For our non-javascript users

If you are seeing this, it's probably because you tried to visit iacr.org with a browser that does not run javascript. I'm not going to try and convince you to turn on javascript, but I'm going to explain why I think this risk is overstated, and what IACR is doing about it to mitigate the risks.

The web has a 25-year-old history of security problems, and there is good reason to be skeptical about security when browsing the web. On the other hand, most of the modern web is now built with javascript, and a large amount of effort has gone into making it possible to use javascript safely. Unfortunately much of the use of javascript on the web is designed to facilitate advertising and data collection for the surveillance economy. The result is that this de facto use of javascript has led to a loss of trust in the technology itself.

Same origin policy

Most of the security and privacy problems of javascript are addressed by the same-origin policy implemented by browsers. This policy was formed back in the late 90s, and was the cornerstone of the first web security models.

IACR has recently adopted the policy that all new javascript, css, and images will be hosted directly from iacr.org (with a few exceptions below). We will no longer use content distribution networks, and we will no longer use software from third-party sources if it must be hosted from their site. This policy change is to address two issues:

  1. When a page embeds third-party content that is hosted from another server, the result is that the third party site gets notified about every visitor to the host site because the browser must request the embedded content. This is a privacy leak that some businesses have exploited to boost their business, but provides no direct value to the user.
  2. Third-party javascript that is loaded from a third-party site has the ability to communicate back to that server. By contrast, the same-origin policy implemented by web browsers restricts the access of javascript that is hosted from iacr.org so that it cannot communicate with other sites.

Exceptions to the policy

There are a few exceptions to the policy mentioned above. First, for users who choose to make use of Google Search, the searchbar at the top will by default take you to a page on iacr.org that embeds javascript from Google to fetch search results for iacr.org. There is an alternative search stack that resides on iacr.org and does not require third-party content.

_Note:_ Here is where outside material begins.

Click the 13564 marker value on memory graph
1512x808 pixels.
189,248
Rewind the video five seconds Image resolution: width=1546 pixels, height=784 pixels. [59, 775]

Second, there are a few pages on the site that use javascript to display map information from third parties. These will continue to load javascript and tiles from open maps.

Finally, it will take us a while to completely remove third-party content, but we will start with the most commonly visited pages.

How to use this site

One way to use this site is to create an exception in your browser to allow javascript to run on iacr.org. The method for doing this depends on your browser.

Much of the content on this site can be browsed without javascript. Due to maintainability issues, the navigation header and footer are fetched via javascript ajax requests and inserted into pages on iacr.org. These pages are simple html files themselves, and will allow you to navigate to most pages on iacr.org. You can bookmark them in your browser for a viable home page on iacr.org.